:: TASK OBJECTIVE ::
Copy the lines between the one containing "You are a computer-use" and the one containing "pyautogui.click(x=65, y=285)", inclusive, and leave the pictures out.

:: EXTRACTED ENTRIES ::
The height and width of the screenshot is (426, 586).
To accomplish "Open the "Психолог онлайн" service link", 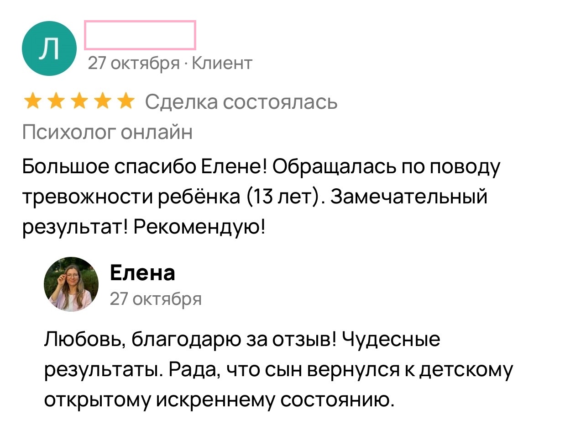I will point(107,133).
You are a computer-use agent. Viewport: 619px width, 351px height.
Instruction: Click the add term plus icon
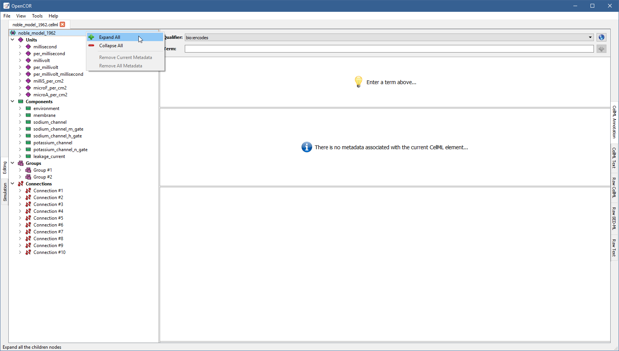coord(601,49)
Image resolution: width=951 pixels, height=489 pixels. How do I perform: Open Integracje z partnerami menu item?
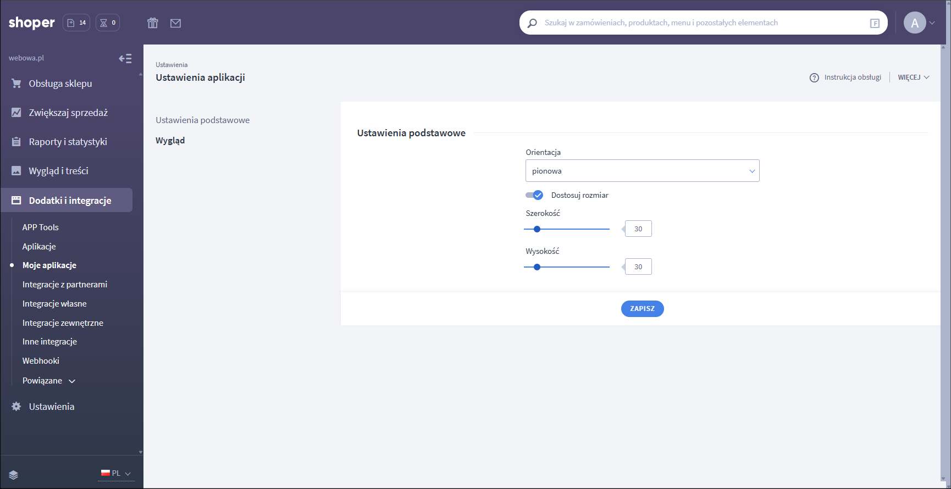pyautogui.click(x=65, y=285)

---

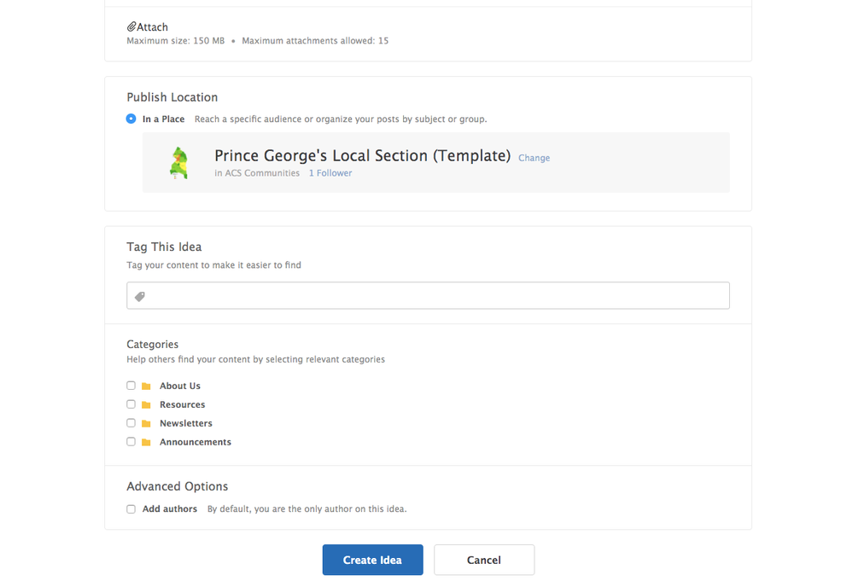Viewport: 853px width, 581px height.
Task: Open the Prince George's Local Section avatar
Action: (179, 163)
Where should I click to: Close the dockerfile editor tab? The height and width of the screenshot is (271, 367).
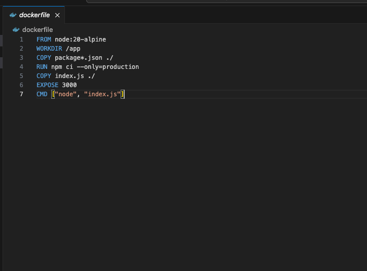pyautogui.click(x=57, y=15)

:: IN RESPONSE ::
You are a computer-use agent. Viewport: 619px width, 351px height.
Instruction: Click the add term plus icon
coord(601,49)
Image resolution: width=951 pixels, height=489 pixels. How do I perform: Open Integracje z partnerami menu item?
pyautogui.click(x=65, y=285)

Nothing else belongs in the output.